Articles on Johnston Gym
Even though they ended the season with the worst record in school history, the Davidson basketball team finished on a positive note. A last-second loss at home, a big win in Johnston Gym’s last game, and a well-played defeat on the road foretold of better seasons to come for the Wildcats. Next year will open a new era, in more ways than one.
Saturday’s game versus Central Florida was an appropriate one to close the Johnston Gym era for the Wildcats. Davidson never trailed and too a 36-30 halftime lead when Edward Gaines scored with four seconds left. Clutch free-throw shooting put the game away, however, as the Cats outscored the Knights the rest of the way for a 75-64 victory. The squad’s 7-24 final record set a school record for losses, but next season promises to be better. The team only losses one senior to graduation and will move into the new 6,000-seat Belk Arena next year. The new basketball facility will be an improvement for fans and players alike, but the memories and traditions of Johnston Gym will also carry over.

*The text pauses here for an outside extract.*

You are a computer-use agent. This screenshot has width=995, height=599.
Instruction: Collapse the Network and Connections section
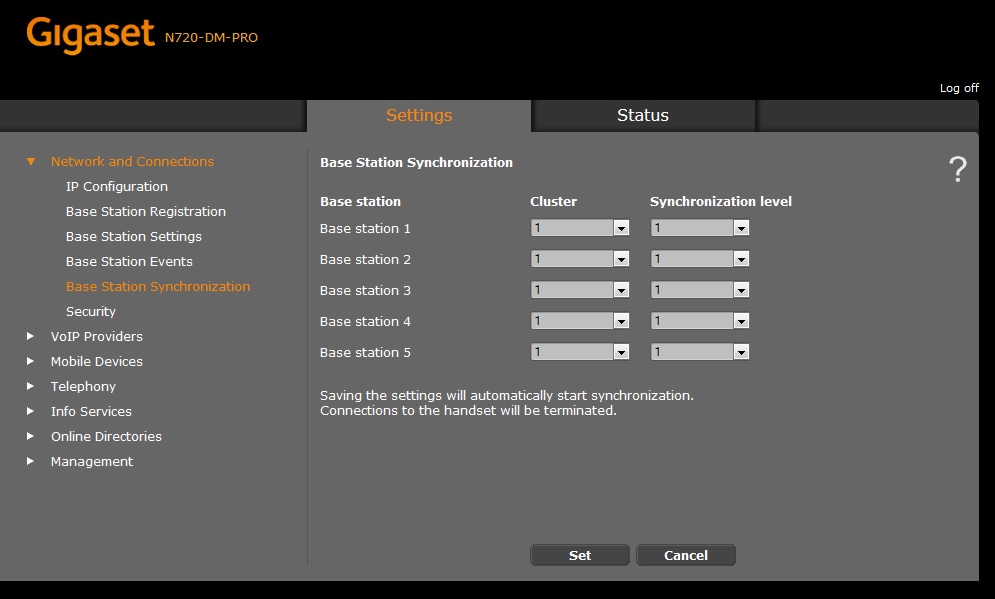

Today, Johnston Gym sits there on the Davidson campus, antiquated and worn by its 40 years. It is a relic of a time when the jitterbug and the two-handed set shot set pulses pounding.
Charles Worth Johnston of Carrabus County, a Davidson grad and cotton manufacturer for whom the building was named, has been long in his grave. Next Fall, the Wildcats move across the street and head into the ’90s playing in 6,000-seat Belk Arena inside the new Baker Sports Complex.
Johnston Gym’s glory days were conceived with the first game Lefty Driesell ever coached. That was in December 1960, when fourth ranked Wake Forest came into Johnston with coach Bones McKinney, All-American Len Chapell, and playmaker Billy Packer. Davidson knocked off the Deacons 65-59, and it was easy to believe the Wildcats might never lose again in Johnston Gym. They did. The next game. To Catawba 54-52.
But the spirit of Johnston – already being called a little gym – was born.
The next season, Davidson did become unbeatable on campus – a string that lasted almost a decade – as they won 59 straight games in Johnston Gym from 1962-1971. Those teams under Driesell and later Terry Holland – the first recruit Driesell signed in 1960 – first team All-Americans in Fred Hetzel, Dick Snyder, and Mike Maloy.
But it couldn’t last. When Holland left in 1974, the program faltered. Gyms don’t have winning streaks. Coaches and players do. Davidson endured 11 straight losing seasons, still going 45-29 on campus against the dregs of its schedule.
Johnston Gym’s brightest light in that time was John Gerdy (’79), a 6-5 wing who set the school scoring record with 2,483 points. Now Gerdy and the others have come and gone, and so has an era. Now most of the games are back on campus. The 1986 team even went 12-0 in Johnston and continued a 19-game winning streak into the next season.
Lights out Johnston Gym. It’s time to move on.
- The first game, Dec. 1949, a 66-49 loss to Duke.
- A record of 211-115 (64.6%) in Johnston Gym
- A 59-game winning streak from 1962-1971
- The start of the Lefty Driesell era, Dec. 3, 1960, a 65-59 victory over Wake Forest.
- Fred Hetzel’s school records of 53 points and 27 rebounds in a 113-82 victory over Furman, Dec. 8, 1964.
- Four All-Americans: Fred Hetzel (’64, ’65), Dick Snyder (’66), Mike Maloy (’68, ’69), John Gerdy (’79).